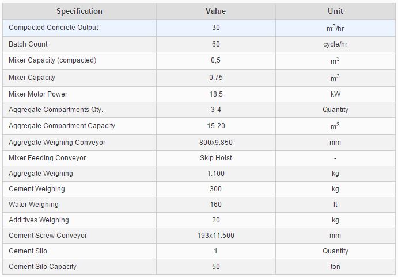Click the Unit column header
Viewport: 398px width, 277px height.
[x=335, y=11]
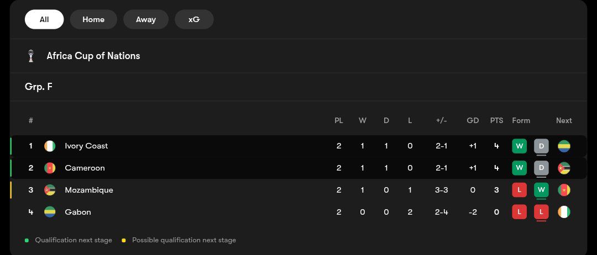Open Mozambique's next opponent Cameroon flag
Screen dimensions: 597x255
click(564, 190)
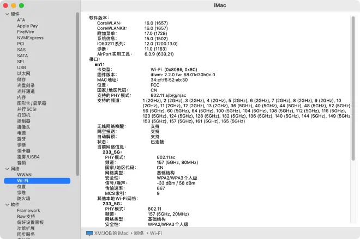The image size is (360, 239).
Task: Open the 蓝牙 hardware entry
Action: point(21,139)
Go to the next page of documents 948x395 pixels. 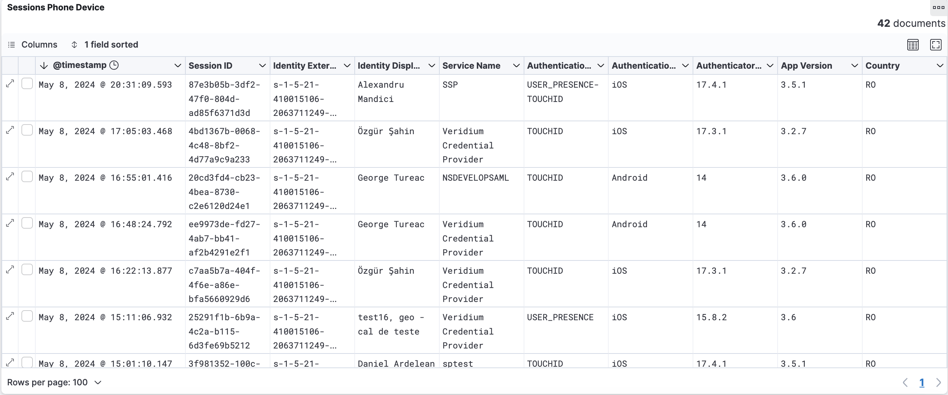[x=939, y=382]
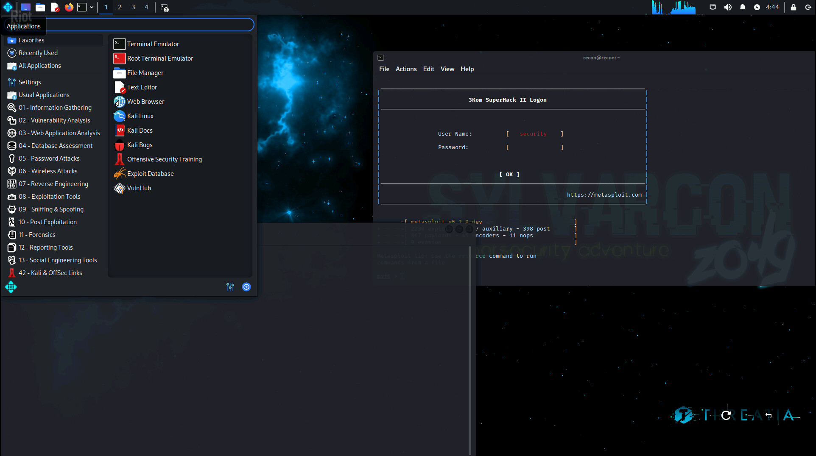This screenshot has width=816, height=456.
Task: Open VulnHub from the favorites
Action: tap(139, 188)
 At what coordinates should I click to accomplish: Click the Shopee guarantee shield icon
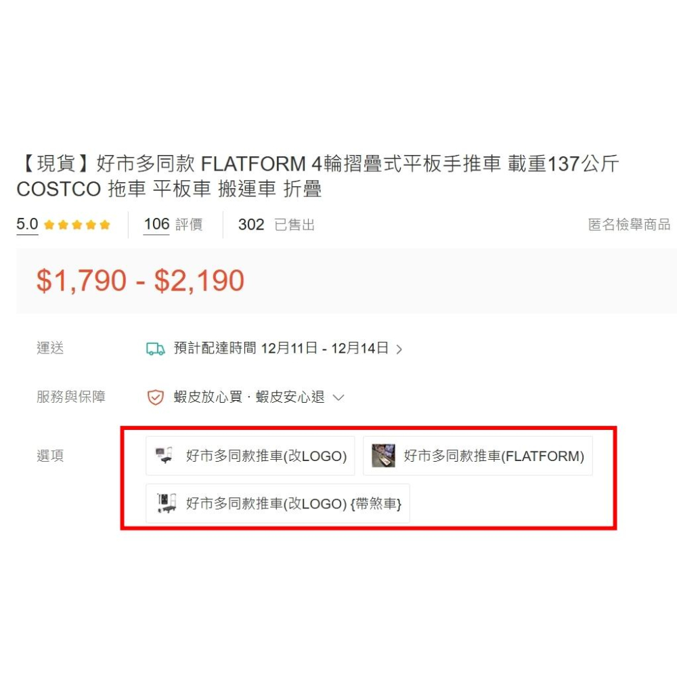(x=155, y=397)
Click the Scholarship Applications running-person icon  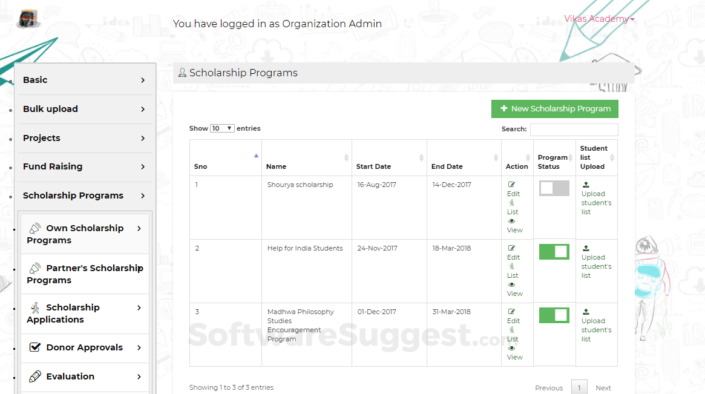click(x=35, y=307)
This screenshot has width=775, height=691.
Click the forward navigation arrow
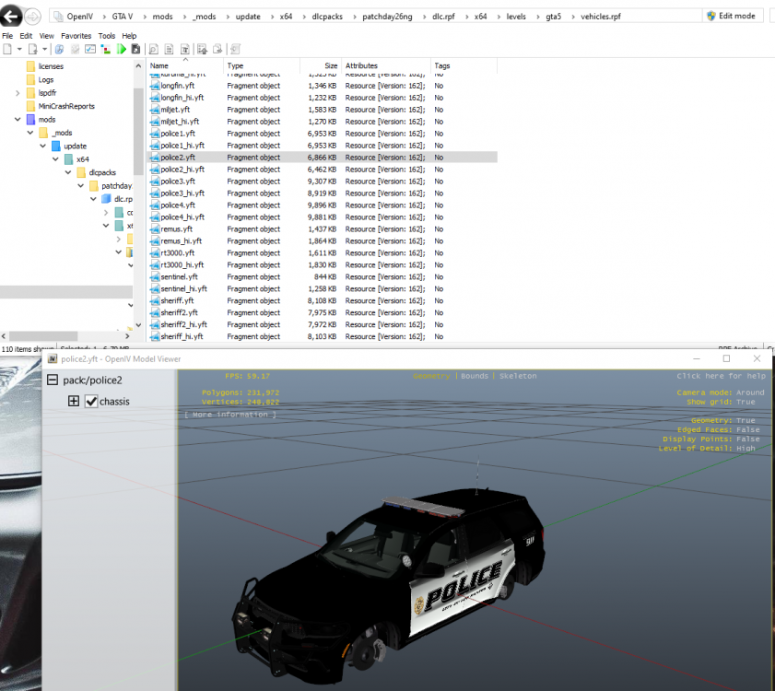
◆ ◆ ◆
▶ Work to complete
Rewrite the part of the listing that opens with the line containing "This screenshot has width=775, height=691." and runs through the end of the listing, replacing "forward" with "right" and keeping everything else the same. Leave the pictures out of your answer.

▶ Solution to this problem
This screenshot has width=775, height=691.
Click the right navigation arrow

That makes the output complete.